The Mabel Fidler Building forms a new entry and centre for learning at Ravenswood School for Girls and functions as the central hub within the school environment. The design of this building was initiated through a master planning process focused on creating an attractive, imaginative and stimulating learning environment.
The Mabel Fidler Building is designed to be in scale with the existing school buildings and be seen as a modern insertion into a campus of varied buildings. Site accessibility due to level changes and difficulty of way finding has always been an issue for the school, along with the useability of external areas. The Mabel Fidler Building project is designed to address these issues.
A new main entry to Henry Street will aid site security; currently numerous entries do not allow ease of monitoring school visitors. The new entry courtyard at the heart of the proposal provides an external space for the school community, partially covered while providing maximum usability. Administration and the new Junior and Senior libraries address the courtyard along with the new café that links the courtyard to the oval.
The lower levels are designed to provide a solid base to the building, reminiscent of the masonry materials used in the existing campus. The upper levels are designed in steel with a translucent cladding and significant cantilevers which appear to hover over the base, providing weather protection and covered outdoor areas. A large canopy roof floats over the buildings that front the oval, creating a new urban scaled verandah to the major public space of the school and allowing the building to be read from the Pacific Highway across the oval.

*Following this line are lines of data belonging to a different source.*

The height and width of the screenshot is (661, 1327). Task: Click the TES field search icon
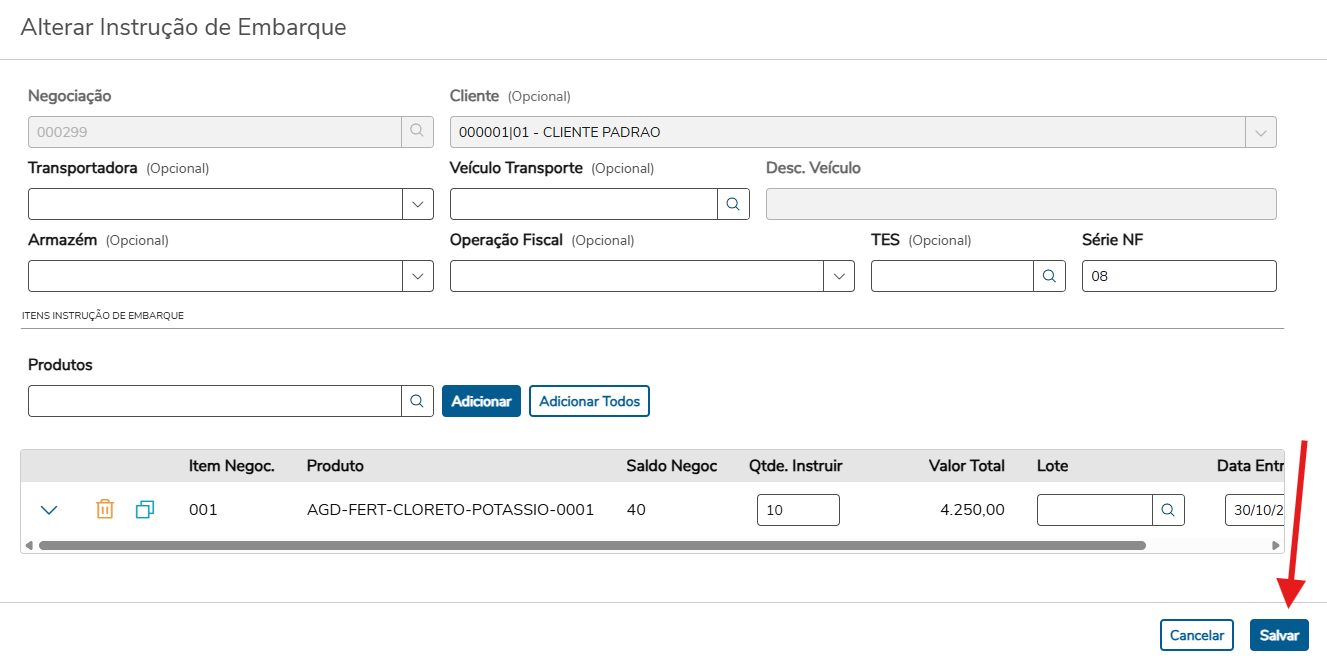coord(1048,276)
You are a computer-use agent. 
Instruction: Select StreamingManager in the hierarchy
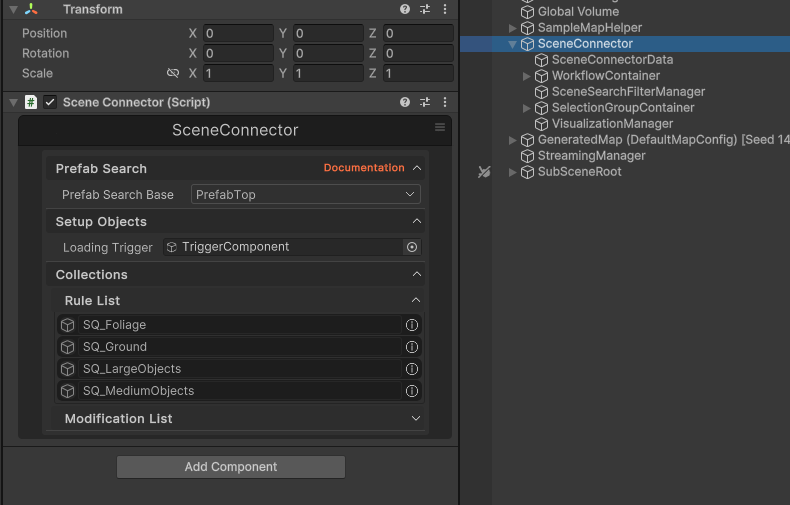pos(591,156)
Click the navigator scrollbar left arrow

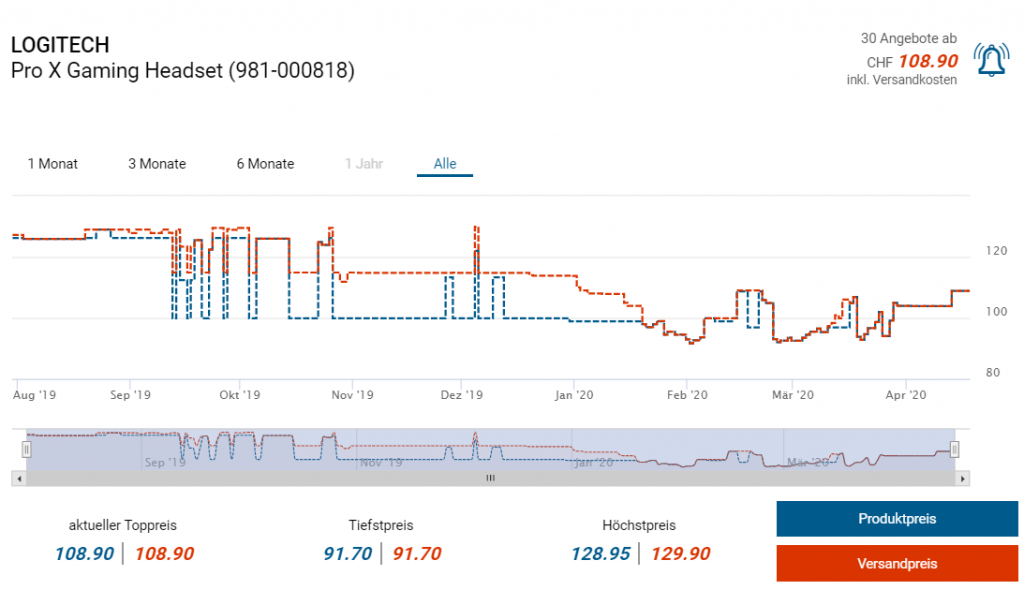(17, 479)
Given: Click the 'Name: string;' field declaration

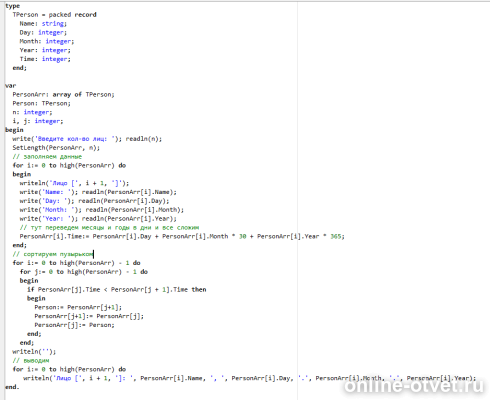Looking at the screenshot, I should tap(43, 24).
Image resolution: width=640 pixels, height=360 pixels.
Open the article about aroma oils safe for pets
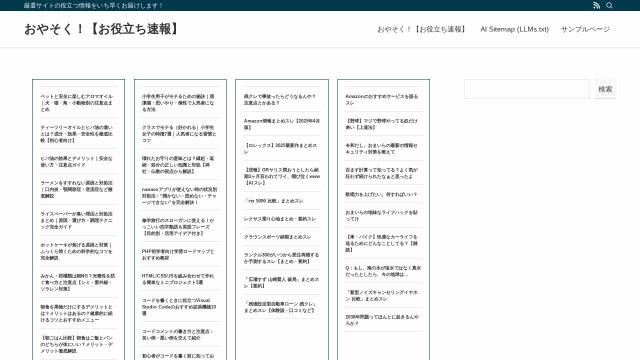pos(76,103)
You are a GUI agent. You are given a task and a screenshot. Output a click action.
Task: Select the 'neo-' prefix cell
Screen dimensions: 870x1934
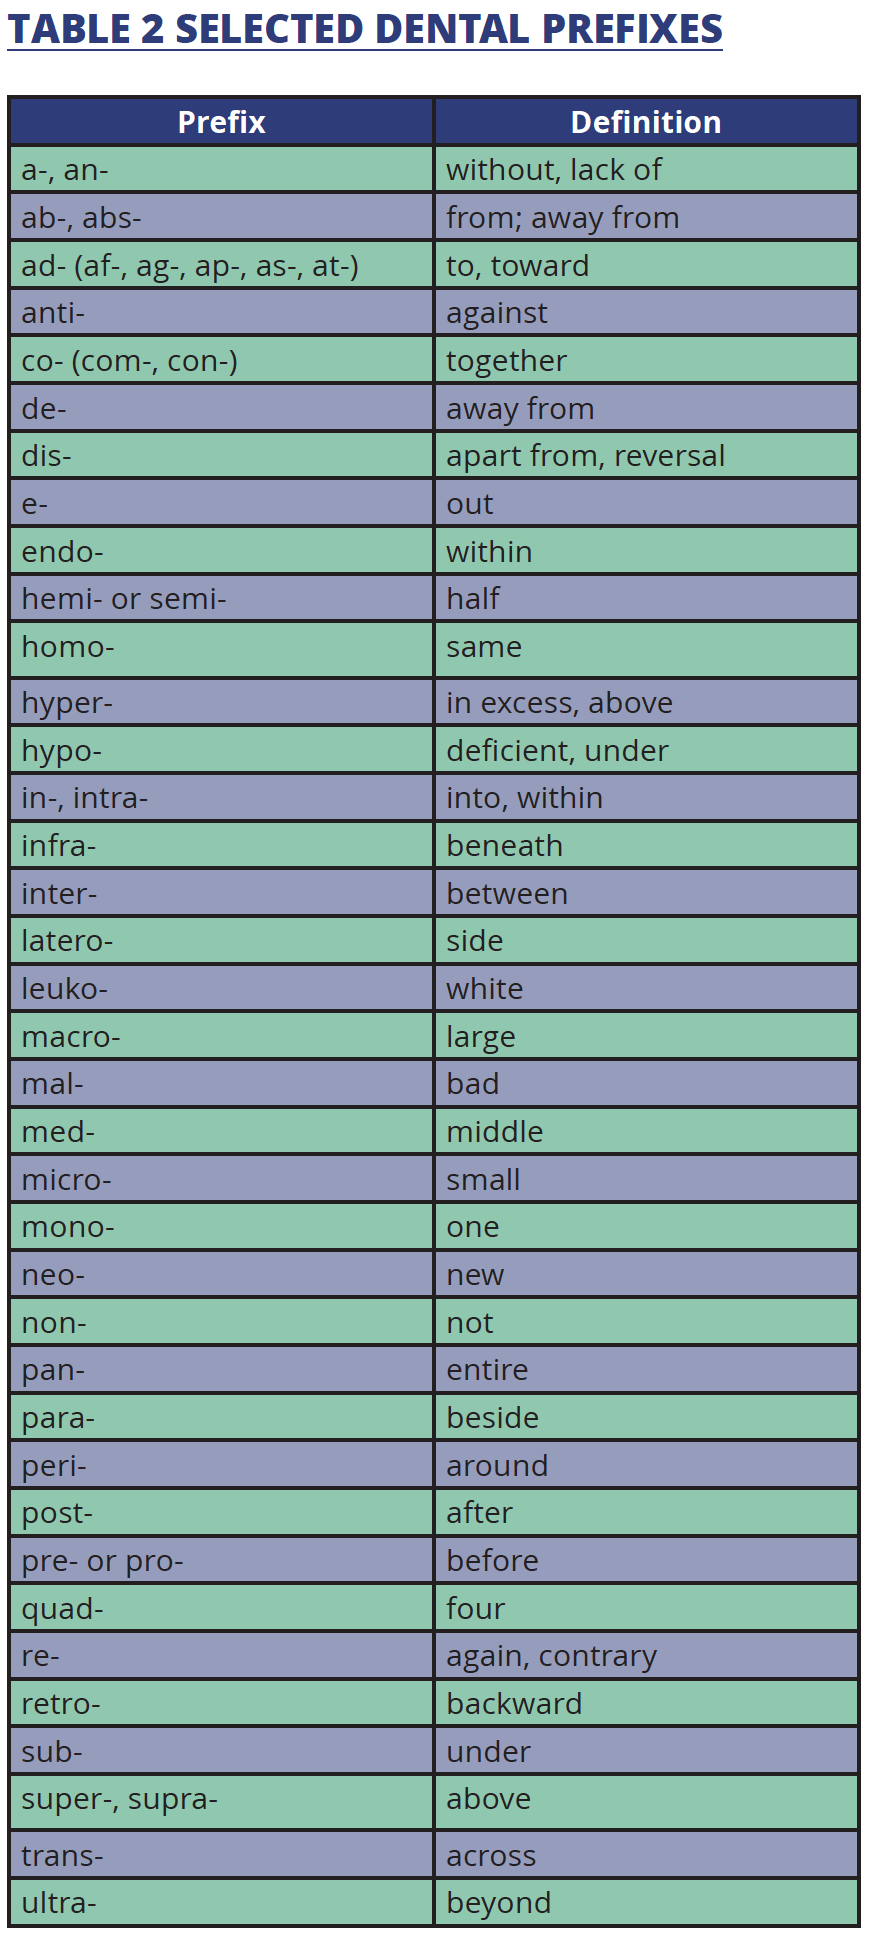221,1275
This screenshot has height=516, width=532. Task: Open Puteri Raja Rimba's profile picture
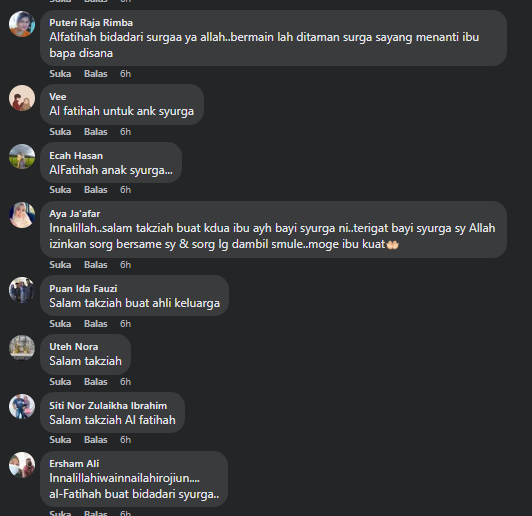[22, 24]
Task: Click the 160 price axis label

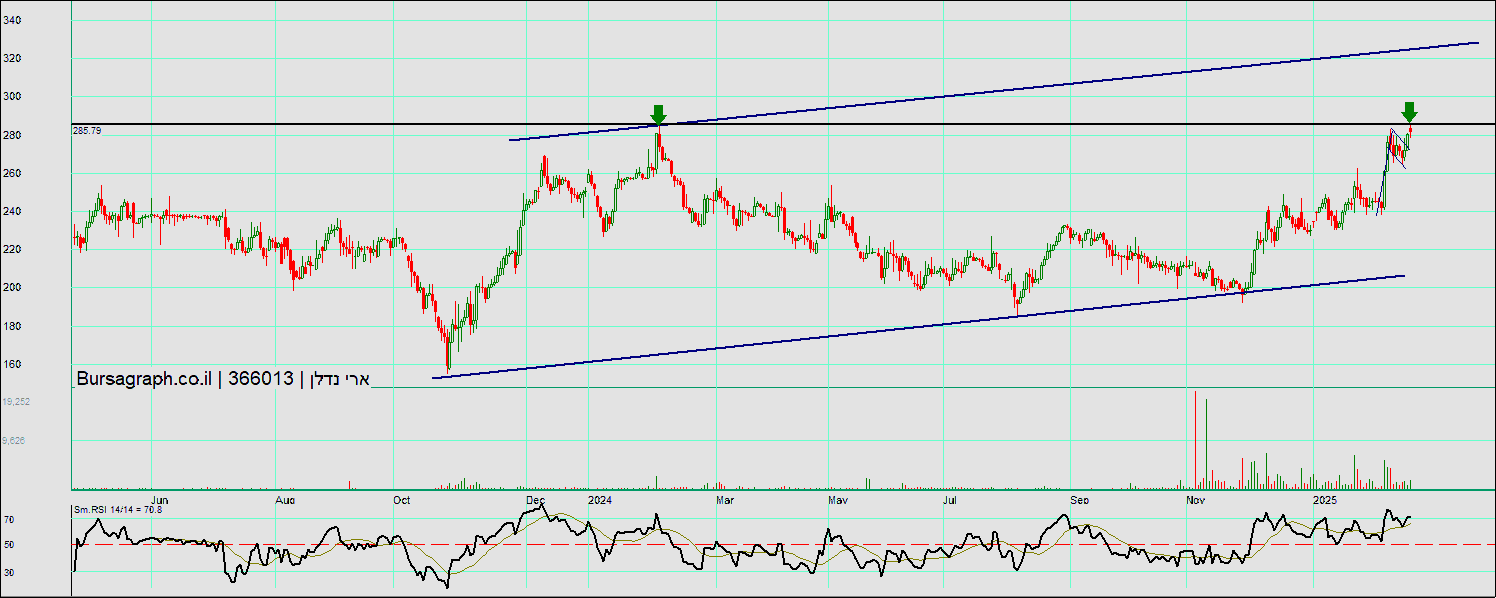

The building aims to bring together both passive and active design solutions to sustainability and allow the initiatives to be utilised in the education program for the girls. The building has been designed as a mixed-mode building that is able to operate completely with natural ventilation. Conversely, on extreme weather condition days, the space can be air conditioned. In order to achieve this, the building features a double-skin façade that creates a cavity that in winter is kept closed to retain heat and in summer opens automatically to release heat.
The scheme provides much needed vertical and horizontal connectivity for the school. The proposal unifies both landscape and environmentally sustainable design principals. The facilities allow for best practice and ensure the school’s philosophy of flexibility and an individual approach to teaching and learning.